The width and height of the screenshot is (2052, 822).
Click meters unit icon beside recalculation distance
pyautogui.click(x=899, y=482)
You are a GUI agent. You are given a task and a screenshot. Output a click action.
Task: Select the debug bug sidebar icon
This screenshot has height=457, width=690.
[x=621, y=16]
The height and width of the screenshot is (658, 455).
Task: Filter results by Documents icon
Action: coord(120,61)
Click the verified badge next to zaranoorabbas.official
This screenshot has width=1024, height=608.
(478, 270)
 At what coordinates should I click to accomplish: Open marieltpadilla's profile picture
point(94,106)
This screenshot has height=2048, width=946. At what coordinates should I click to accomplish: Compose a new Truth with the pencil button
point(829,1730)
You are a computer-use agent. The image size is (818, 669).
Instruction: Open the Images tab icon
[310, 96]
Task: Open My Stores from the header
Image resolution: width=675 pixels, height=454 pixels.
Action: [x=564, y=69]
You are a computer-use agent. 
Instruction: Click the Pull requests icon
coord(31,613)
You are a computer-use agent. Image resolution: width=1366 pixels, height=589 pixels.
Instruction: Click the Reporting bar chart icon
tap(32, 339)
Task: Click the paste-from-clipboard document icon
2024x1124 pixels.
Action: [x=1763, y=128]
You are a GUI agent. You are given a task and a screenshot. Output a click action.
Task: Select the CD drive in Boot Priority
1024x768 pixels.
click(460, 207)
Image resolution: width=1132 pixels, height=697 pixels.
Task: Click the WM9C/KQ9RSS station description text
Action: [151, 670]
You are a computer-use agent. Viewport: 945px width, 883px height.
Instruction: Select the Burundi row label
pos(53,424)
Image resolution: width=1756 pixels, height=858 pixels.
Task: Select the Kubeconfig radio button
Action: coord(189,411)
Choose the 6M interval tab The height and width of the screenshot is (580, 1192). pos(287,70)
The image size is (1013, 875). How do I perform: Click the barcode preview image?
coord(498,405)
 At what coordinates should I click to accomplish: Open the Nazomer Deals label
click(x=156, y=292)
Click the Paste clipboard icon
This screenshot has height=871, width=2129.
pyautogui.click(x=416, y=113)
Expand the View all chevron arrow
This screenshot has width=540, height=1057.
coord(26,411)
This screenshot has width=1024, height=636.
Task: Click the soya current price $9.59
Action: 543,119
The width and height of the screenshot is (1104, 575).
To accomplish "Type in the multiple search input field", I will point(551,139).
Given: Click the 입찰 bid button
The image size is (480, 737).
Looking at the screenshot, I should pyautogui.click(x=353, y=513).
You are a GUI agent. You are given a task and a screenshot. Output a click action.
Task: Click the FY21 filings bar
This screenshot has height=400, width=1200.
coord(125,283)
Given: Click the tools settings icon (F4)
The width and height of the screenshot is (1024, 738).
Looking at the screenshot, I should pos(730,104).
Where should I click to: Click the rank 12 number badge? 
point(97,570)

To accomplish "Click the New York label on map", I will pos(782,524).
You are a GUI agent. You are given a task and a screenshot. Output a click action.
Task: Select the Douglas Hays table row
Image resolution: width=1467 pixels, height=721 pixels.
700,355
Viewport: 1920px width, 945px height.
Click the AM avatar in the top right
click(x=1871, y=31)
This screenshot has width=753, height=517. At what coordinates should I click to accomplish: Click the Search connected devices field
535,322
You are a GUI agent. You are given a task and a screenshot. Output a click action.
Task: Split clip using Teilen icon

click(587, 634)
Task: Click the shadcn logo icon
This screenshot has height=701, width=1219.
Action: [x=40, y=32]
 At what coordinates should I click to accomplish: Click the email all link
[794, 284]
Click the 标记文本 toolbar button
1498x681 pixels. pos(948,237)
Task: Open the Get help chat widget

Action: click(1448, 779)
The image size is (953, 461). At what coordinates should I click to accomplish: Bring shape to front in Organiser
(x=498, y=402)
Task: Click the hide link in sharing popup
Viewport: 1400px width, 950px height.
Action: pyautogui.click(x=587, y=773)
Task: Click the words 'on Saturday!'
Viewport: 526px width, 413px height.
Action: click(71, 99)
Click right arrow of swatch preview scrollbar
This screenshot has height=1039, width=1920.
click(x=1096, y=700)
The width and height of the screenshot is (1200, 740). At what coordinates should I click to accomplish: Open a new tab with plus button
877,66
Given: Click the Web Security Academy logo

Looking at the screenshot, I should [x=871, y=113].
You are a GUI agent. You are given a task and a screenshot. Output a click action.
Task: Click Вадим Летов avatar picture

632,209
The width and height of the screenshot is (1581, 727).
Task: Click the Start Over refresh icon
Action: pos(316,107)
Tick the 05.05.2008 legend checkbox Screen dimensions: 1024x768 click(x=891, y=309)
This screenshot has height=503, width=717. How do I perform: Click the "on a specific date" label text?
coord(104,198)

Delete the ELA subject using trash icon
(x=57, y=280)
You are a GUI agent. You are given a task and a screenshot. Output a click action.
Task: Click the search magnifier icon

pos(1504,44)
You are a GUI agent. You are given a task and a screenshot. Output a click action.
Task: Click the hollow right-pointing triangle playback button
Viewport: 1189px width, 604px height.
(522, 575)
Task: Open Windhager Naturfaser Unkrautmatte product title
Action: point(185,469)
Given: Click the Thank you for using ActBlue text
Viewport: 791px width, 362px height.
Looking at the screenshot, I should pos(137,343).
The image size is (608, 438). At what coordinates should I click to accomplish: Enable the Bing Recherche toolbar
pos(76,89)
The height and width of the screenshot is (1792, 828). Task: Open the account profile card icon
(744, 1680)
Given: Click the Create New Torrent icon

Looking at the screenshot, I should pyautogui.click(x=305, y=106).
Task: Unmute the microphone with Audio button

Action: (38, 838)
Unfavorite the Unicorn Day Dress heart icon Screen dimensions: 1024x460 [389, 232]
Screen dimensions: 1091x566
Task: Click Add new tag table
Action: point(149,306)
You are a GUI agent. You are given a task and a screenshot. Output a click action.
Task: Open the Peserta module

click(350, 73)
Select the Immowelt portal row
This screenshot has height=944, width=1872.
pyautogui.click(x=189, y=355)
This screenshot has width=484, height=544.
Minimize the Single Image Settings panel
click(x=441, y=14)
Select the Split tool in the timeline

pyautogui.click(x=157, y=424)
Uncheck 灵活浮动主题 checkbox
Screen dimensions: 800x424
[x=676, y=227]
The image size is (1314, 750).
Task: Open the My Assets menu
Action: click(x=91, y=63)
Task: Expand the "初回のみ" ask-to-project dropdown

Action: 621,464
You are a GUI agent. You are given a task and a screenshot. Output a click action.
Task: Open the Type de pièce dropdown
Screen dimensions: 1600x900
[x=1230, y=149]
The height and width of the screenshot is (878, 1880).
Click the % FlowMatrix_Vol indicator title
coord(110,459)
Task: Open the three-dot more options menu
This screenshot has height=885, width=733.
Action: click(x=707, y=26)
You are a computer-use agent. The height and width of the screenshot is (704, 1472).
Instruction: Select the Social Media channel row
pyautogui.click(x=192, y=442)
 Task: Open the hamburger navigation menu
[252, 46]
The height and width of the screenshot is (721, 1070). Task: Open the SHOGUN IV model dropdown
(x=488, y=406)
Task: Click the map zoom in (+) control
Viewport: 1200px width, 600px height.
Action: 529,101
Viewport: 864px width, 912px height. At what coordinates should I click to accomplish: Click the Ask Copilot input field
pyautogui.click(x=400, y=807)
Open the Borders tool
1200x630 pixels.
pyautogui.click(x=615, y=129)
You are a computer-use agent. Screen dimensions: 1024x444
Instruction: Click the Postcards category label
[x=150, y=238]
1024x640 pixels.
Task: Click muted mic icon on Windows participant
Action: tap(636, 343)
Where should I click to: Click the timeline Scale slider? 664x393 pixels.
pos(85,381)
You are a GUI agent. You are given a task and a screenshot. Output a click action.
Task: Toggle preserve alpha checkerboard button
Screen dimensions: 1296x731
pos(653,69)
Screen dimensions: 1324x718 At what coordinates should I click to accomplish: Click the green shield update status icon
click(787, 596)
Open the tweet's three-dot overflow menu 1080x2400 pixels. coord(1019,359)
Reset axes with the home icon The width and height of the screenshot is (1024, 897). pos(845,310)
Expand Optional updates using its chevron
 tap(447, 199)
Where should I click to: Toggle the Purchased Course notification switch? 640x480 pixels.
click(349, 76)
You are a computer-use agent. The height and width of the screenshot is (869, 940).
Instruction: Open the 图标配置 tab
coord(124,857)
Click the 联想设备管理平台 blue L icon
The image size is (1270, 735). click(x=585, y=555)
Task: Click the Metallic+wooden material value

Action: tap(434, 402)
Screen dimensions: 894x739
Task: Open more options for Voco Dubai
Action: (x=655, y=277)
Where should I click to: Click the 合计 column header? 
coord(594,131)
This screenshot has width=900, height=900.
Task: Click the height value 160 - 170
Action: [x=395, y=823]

────────

* **Work required**
If a line in the records above holds the string "three", copy it.

* **Result of the task**
Task: Open the three-dot more options menu
Open the tweet's three-dot overflow menu 1080x2400 pixels. coord(1019,359)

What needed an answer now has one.